(TEXT TO READ)

────────

Lakes are jewels of the landscape. We are drawn to their shifting beauty and consider ourselves lucky to live close to their rustling shores. We take for granted many benefits that accrue from management of lakes’ water levels: electricity, irrigation, domestic water, visual splendor, and recreation. Yet unintended shoreline erosion often results when we simplify or armor shorelines to protect built environments at the water’s edge or when water levels are raised or lowered to increase the benefits of water management. When such changes result in chronic shoreline erosion, lake water quality, habitats, and benefits can suffer. Smart development can allow people to live, work, and recreate near the water’s edge without accelerating the rate of natural shoreline erosion.

────────

(RECORD EXCERPTS)
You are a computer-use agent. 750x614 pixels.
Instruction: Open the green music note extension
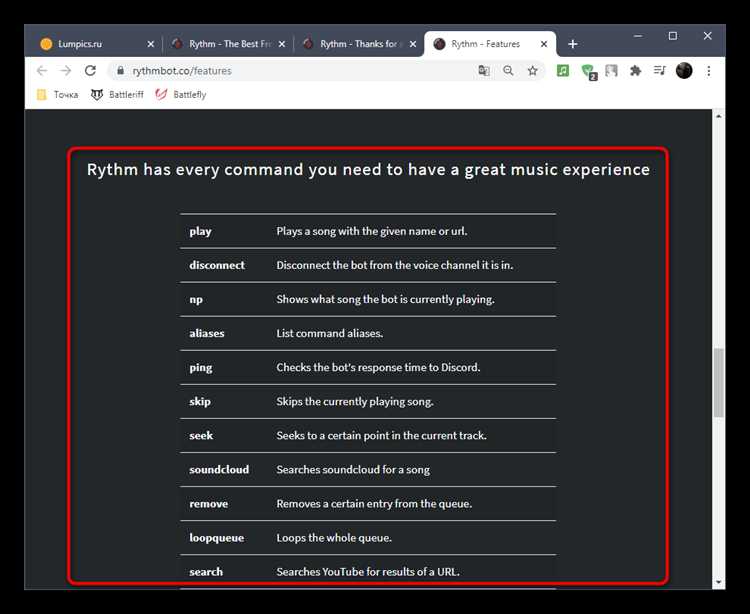point(563,71)
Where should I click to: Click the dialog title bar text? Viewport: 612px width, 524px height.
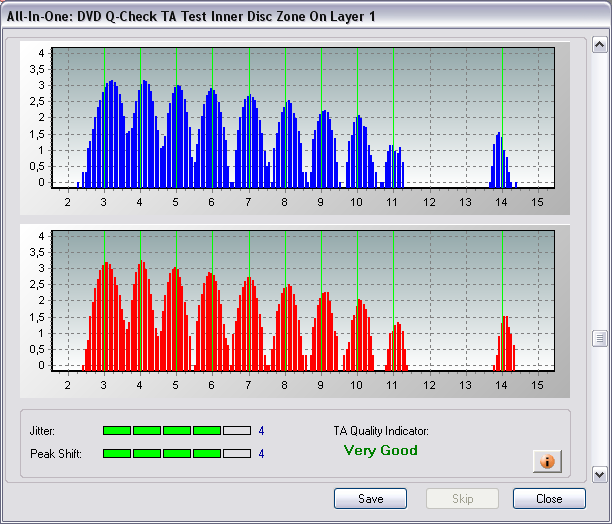(x=191, y=16)
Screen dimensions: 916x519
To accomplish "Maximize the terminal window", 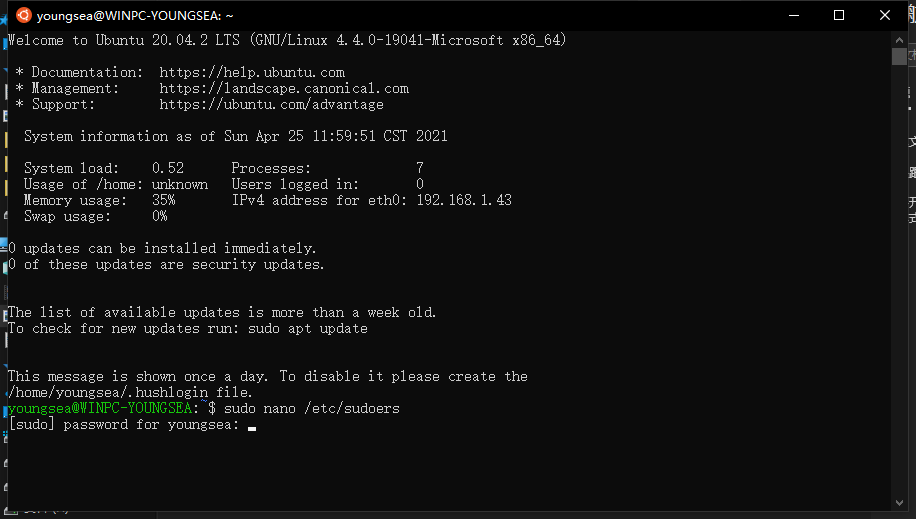I will point(839,15).
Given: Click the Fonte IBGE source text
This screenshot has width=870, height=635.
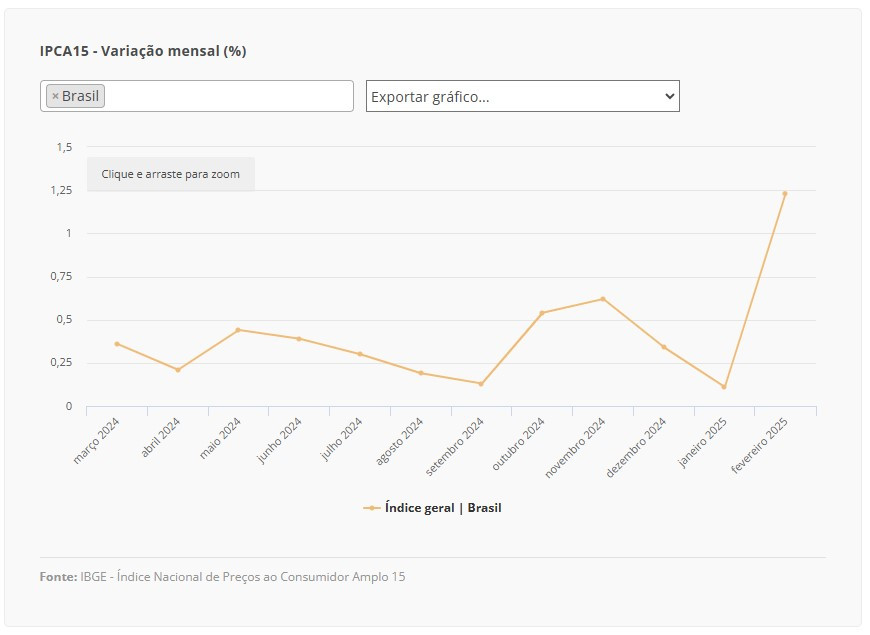Looking at the screenshot, I should [222, 577].
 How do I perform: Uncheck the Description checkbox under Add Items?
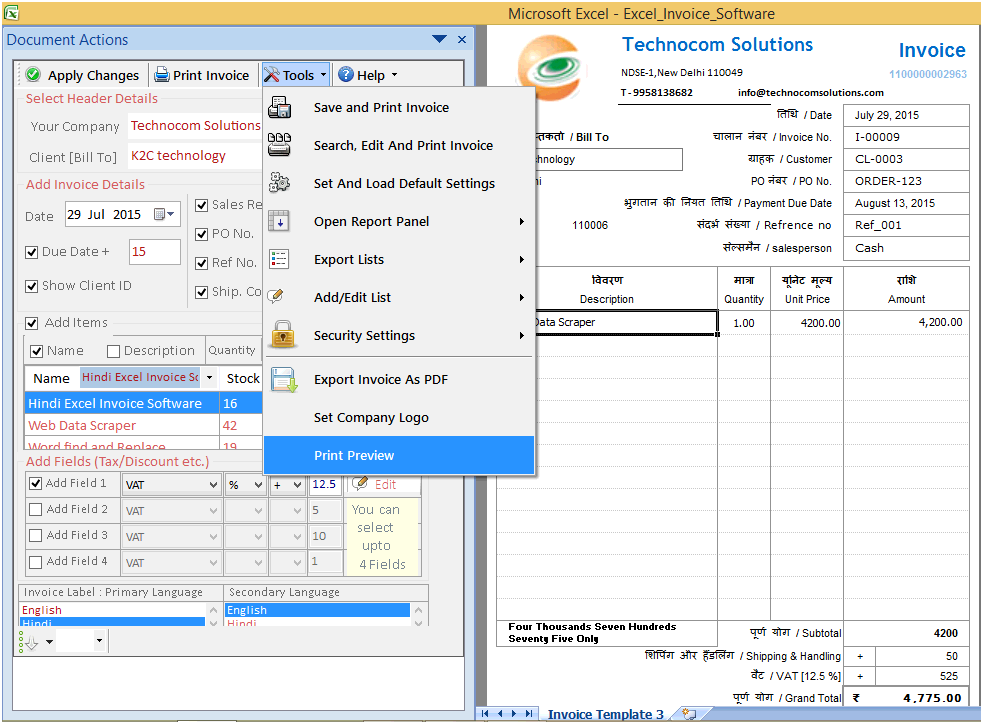click(x=114, y=350)
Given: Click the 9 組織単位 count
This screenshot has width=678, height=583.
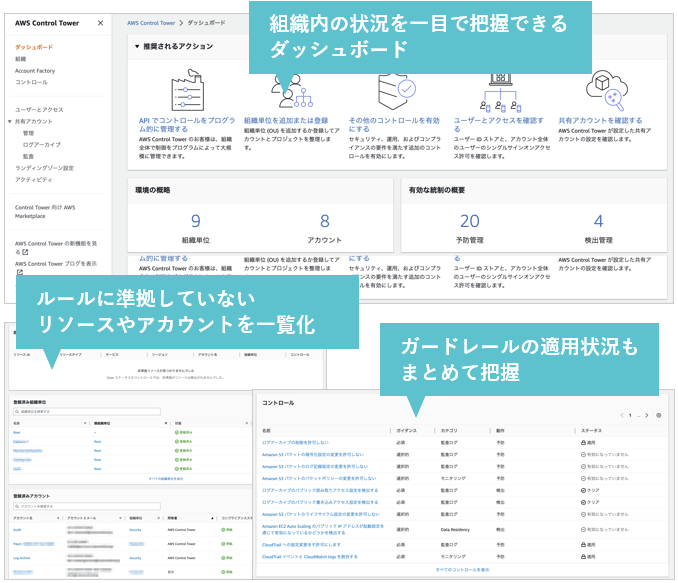Looking at the screenshot, I should (195, 222).
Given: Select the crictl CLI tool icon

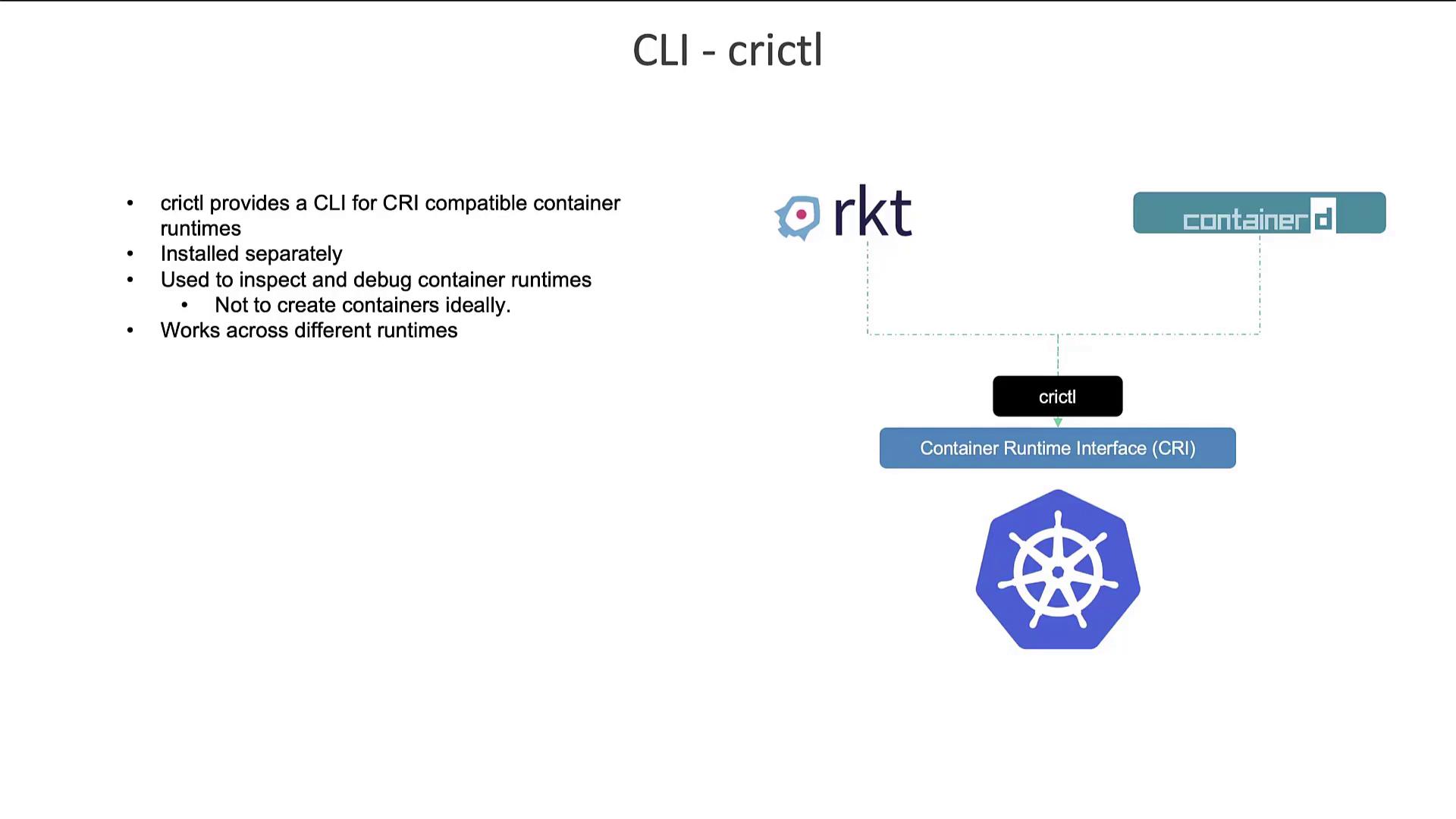Looking at the screenshot, I should tap(1057, 396).
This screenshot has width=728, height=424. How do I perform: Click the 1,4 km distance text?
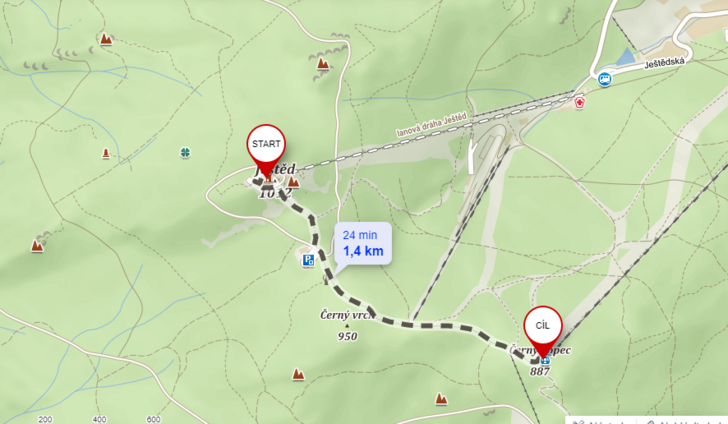(x=363, y=251)
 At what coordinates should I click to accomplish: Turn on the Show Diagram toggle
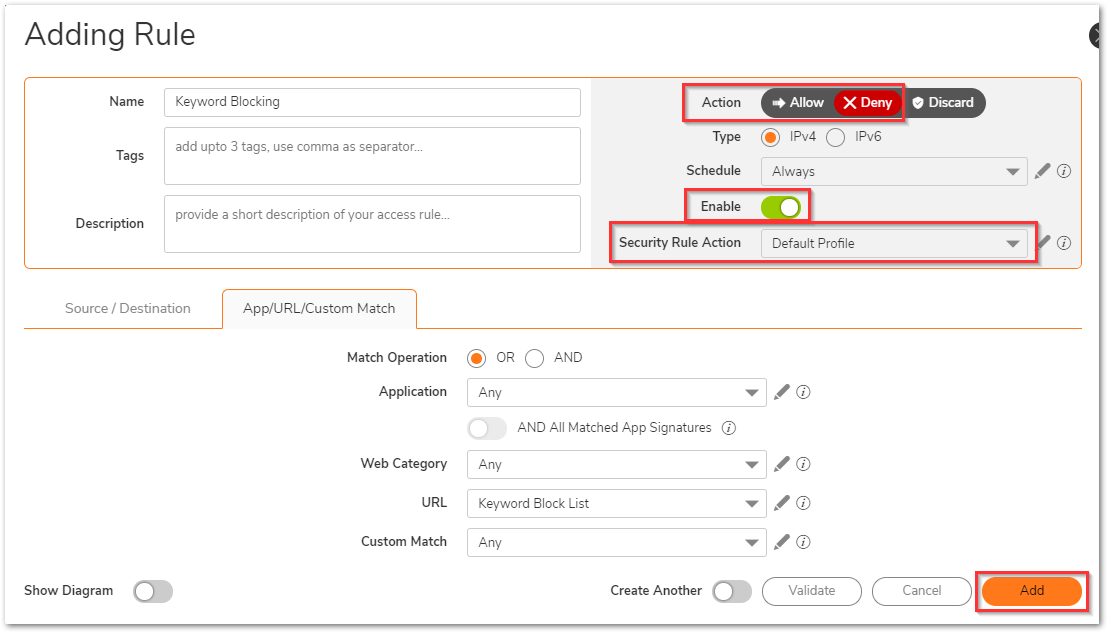pyautogui.click(x=153, y=591)
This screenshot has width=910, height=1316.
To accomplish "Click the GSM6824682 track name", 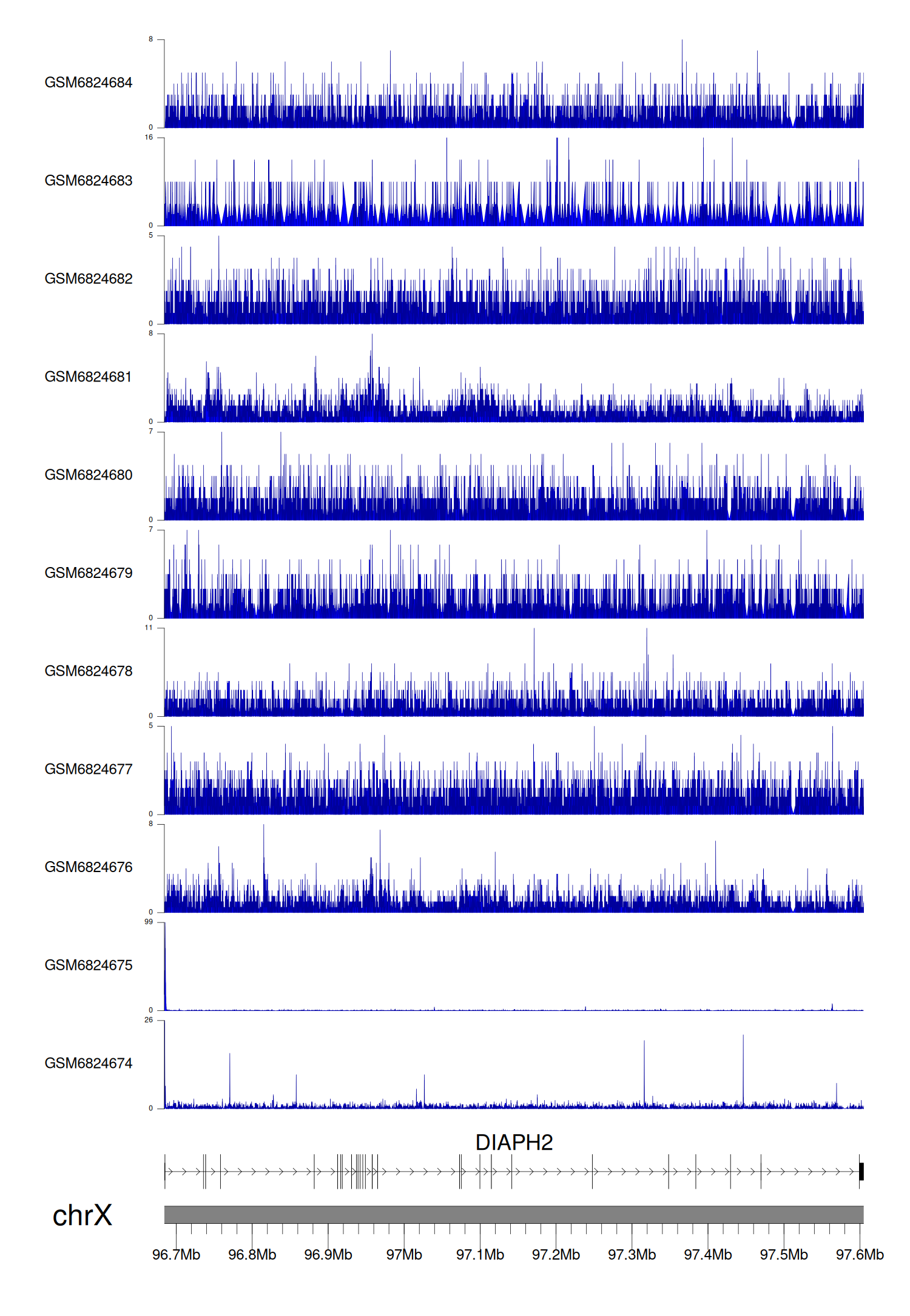I will point(89,279).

────────

(REQUIRED TASKS)
#1 Transcribe the stretch of the lake shoreline text from "Lakes are jewels" through "natural shoreline erosion.".
#2 Condense the paragraph of the lake shoreline text that opens "Lakes are jewels of the landscape" into a bulleted list of its main points.
Work only from the text about lake shorelines.

(TASK SOLUTIONS)
#1
Lakes are jewels of the landscape. We are drawn to their shifting beauty and consider ourselves lucky to live close to their rustling shores. We take for granted many benefits that accrue from management of lakes’ water levels: electricity, irrigation, domestic water, visual splendor, and recreation. Yet unintended shoreline erosion often results when we simplify or armor shorelines to protect built environments at the water’s edge or when water levels are raised or lowered to increase the benefits of water management. When such changes result in chronic shoreline erosion, lake water quality, habitats, and benefits can suffer. Smart development can allow people to live, work, and recreate near the water’s edge without accelerating the rate of natural shoreline erosion.

#2
- Lakes are beautiful, and people value living near their shores.
- Managing lake water levels provides electricity, irrigation, domestic water, visual splendor, and recreation.
- Simplifying or armoring shorelines to protect buildings, or raising and lowering water levels, often causes unintended shoreline erosion.
- Chronic erosion can harm lake water quality, habitats, and benefits.
- Smart development can let people live, work, and recreate near the water without speeding up natural shoreline erosion.